Predicting the Baseball Hall of Fame
The Great Bambino. The Big Unit. Joltin' Joe. Henry Rowengartner. If you're familiar with the sport of baseball, you might recognize some of these names from real life or the movies. Since baseball has been engrained in the fabric of America for almost 200 years, and since it is my favorite sport, I decided that I thought it might be fun to take a look back at some of the best players to ever play the game to see how modern day players stack up against them.
Sports analytics have progressed dramatically in recent years. With the wealth of data available for Major League Baseball, many teams are employing analytics departments to extract value from their statistics. I decided to scrape the hall of fame players on baseball-reference.com to investigate these statistics and determine how good a player has to be in order to be inducted into the hall of fame. Additionally, I took a sample of data from players that have played since 1989 in order to predict whether or not they might be eligible to make the hall of fame.
Extracting the Data
The parent URL I used to extract Hall of Fame player statistics was on Baseball Reference, a baseball database that has all the baseball statistics one could ever want. I had to write two separate spiders to take into account the different statistics used to measure a batter's statistical output and a pitcher's statistical output. All in all, there are 163 batters in the Baseball Hall of Fame, which translates to a file of roughly 3500 rows (including all their seasons played). There are 77 pitchers in the hall of fame, which translates to a file of about 1600 rows (includes all their seasons played). The data for more recent players was downloaded and filtered to include only batters that had over 500 plate appearances per year, and pitchers who pitched over 150 innings per year in order to normalize numbers.

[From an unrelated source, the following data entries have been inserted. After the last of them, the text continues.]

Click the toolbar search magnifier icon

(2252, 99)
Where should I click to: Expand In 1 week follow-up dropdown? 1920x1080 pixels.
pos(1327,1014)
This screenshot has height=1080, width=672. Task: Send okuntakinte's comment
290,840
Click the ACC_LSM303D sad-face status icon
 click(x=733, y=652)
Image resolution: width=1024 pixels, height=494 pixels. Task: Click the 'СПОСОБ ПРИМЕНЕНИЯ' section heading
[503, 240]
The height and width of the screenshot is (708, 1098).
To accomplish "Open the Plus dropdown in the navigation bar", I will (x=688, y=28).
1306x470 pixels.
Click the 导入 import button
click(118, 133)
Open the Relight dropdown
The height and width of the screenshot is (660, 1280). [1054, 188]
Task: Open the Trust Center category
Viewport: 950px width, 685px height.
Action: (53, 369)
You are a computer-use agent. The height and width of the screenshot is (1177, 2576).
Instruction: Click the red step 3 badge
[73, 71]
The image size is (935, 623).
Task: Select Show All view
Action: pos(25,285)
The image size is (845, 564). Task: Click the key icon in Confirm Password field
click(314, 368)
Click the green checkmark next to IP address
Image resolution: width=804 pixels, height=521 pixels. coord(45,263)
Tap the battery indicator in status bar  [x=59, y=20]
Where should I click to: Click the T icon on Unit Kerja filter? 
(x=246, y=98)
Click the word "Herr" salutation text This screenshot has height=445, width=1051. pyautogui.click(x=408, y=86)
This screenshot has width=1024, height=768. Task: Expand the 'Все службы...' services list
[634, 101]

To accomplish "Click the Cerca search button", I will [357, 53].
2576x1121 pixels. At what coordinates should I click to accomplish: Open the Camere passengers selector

First, I took a look at batters. I wanted to get a sense of the distribution of number home runs are hit per season for hall of fame batters, as well as number of hits per season. The histograms look like this:
Hitting a high number of home runs don't appear to be a huge indication of making it to the hall of fame, although it probably doesn't hurt. We do see that on average, there are roughly 160 games hit per year most frequently, which translates to about one hit per game. A batter who bats .300 for a season or fails to get a hit 70% of their at bats is considered a great hitter. I also plotted the total number of strikeouts against number of walks, and noticed that many hall of fame hitters had tremendous plate discipline, indicated by walks being greater than strikeouts.
Finally, I plotted the batter based on OPS, or On Base Percentage plus Slugging Percentage, a general statistic to measure the overall value of a player. Suffice to say, I was not surprised to see Babe Ruth at the top of that list.
For pitchers, I mostly wanted to see their performance in terms of outcomes they could control, which are home runs allowed, strikeouts, and walks. I plotted the strikeouts per nine innings against the walks per nine innings. We see an interesting linear trend in which the higher the strikeout numbers, the higher the walks. This could say something about the pitcher’s ability to spin and curve the baseball in order to deceive hitters, which might lead to a lot of strikeouts but also less control.
In order to measure overall value of a pitcher, I measured their FIP, or fielding independent pitching. This takes into account number of home runs allowed, number of strikeouts, number of walks, and a constant number to normalize the statistic. The lower the FIP, the better.
According to FIP, Ed Walsh is the best pitchers in the hall of fame, followed by the more contemporary Pedro Martinez.
Predicting Hall of Famers
Since I had the hall of fame statistics, I figure that I could use them as a baseline and try to fit a logistic regression model that would take data for more recent players and predict whether or not they would be included among the players immortalized there. I combined my hall of fame data with the separate subset of more recent players and then used cross-validation to train the model. Then, I predicted and tested it on the test set.
For predicting players, I used backwards selection and tested the correlation between each variable to make sure there was as little multicollinearity as possible. I then created a binary variable to categorized players that are in the hall of fame versus those who aren't. For batters, my best model had hits per season as the most significant predictor (the higher, the better), followed by overall strikeout rate (the lower, the better). The accuracy of this model was 97%, which beat the baseline of 83% by a wide margin. The accuracy was very high and variance was very low, though I definitely could have used more data to obtain a better model.
For pitchers, my best predictor was walks and hits per inning (the fewer, the better) and home runs per 9 innings (the fewer, the better). FIP also was included in the model, though it might have not been necessary, as it is essentially a total measure of home runs, walks, and strikeouts. The accuracy of this model was 95%, which beat the baseline model of 90%. Again, this was highly biased due to lack of data and cross-validating my model.
There are a few things worth noting for the model:
- I only used one training set and one test set, and could have used a higher K value to cross-validate the model.
- The data is highly biased, as I could have grabbed more data for non hall of fame players, but did not due to time constraints.
- We could use more advanced statistics to more accurately predict, but I used the data from the statistics I scraped.
With more statistics, we should be able to create a model that will knock it out of the park (I'm sorry).